The mung bean and alfalfa sprouts are ready to go. I'm going to try them in a recipe for Sweet and Sour Bean Sprouts that I found in The New York Times Natural Foods Cookbook by Jean Hewitt.
I discovered 5 more wide mouth jars that will work with my sprouting lids. Yeah! Now I have no excuse not to have continuous sprout harvests. I also discovered that Sproutpeople is offering a stainless steel version of my plastic sprouting lids. Replacing my plastic lids with the stainless steel version is definitely on my to do list.
I also found a sprouting tube that was in with the sprouting lids I picked up at the thrift store last year. Now that I'm moving away from using plastic, I'm not sure if I'll be using the tube or donating it.
This brings me to a revelation I had yesterday. The more I think about it, the more I'm with Chile. I don't give a hoot how Steve Meyerowitz grows his sprouts. For now, I'm content with using jars and I'm having good success with them too! I like trying to time the "harvest" of the sprouts with the meal that evening rather than worrying about storing the sprouts in the fridge to use another day. I'm not suggesting his methods don't work. I'm simply suggesting that his book makes sprouting more complicated than it has to be.

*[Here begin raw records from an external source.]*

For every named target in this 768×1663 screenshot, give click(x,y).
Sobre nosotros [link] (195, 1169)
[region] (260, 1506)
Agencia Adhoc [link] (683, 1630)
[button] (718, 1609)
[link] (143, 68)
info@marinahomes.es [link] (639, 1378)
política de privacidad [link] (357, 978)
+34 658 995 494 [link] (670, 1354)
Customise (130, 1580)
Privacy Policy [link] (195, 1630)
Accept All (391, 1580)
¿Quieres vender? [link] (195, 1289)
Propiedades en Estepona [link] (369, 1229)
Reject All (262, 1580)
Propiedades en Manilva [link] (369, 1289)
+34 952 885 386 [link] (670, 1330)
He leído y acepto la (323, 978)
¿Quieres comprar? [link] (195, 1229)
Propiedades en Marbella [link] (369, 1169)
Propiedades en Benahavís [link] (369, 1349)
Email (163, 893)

I have an inordinate amount of parsley in the freezer. Truly, its an astounding amount. It seems my best bet to use it up is to make tabbouleh (let me just state for the record that I think tabouleh sets the record for the largest number of possible spellings ever seen in a cookbook. Honestly, I just found it spelled tabooley in the aforementioned NYT Natural Foods Cookbook).
As for the figs, the verdict is still out but check out these websites where I'll be looking for some inspiration. (If you're scratching your head and wondering, why does she need recipes for figs??, remember that sometimes buying in bulk goes wrong and leaves you with a lot of something that you only like a little.)
California Figs
Valley Figs
Here's a Fig Spice Cake that sounds intriguing.
Skinny Fig Bars look good too
These Healthy Fig & Date cookies look so easy, I have to try them.
The Fig Manicotti looks intriguing but I don't think my kids will go for it.
In other frugal news, I've taken apart three sweaters that were headed for the donation bin for various reasons. Instead of unusable sweaters, I now have some very usuable yarn. Ruthie linked up to this great tutorial on how to do it a few months ago. It makes the process so much easier if you know what you're doing.
I can see why the unraveling was done outside in that tutorial. When you unravel inside, you wind up with a bunch of sweater poop on the floor!

I guess it was time to vacuum anyway.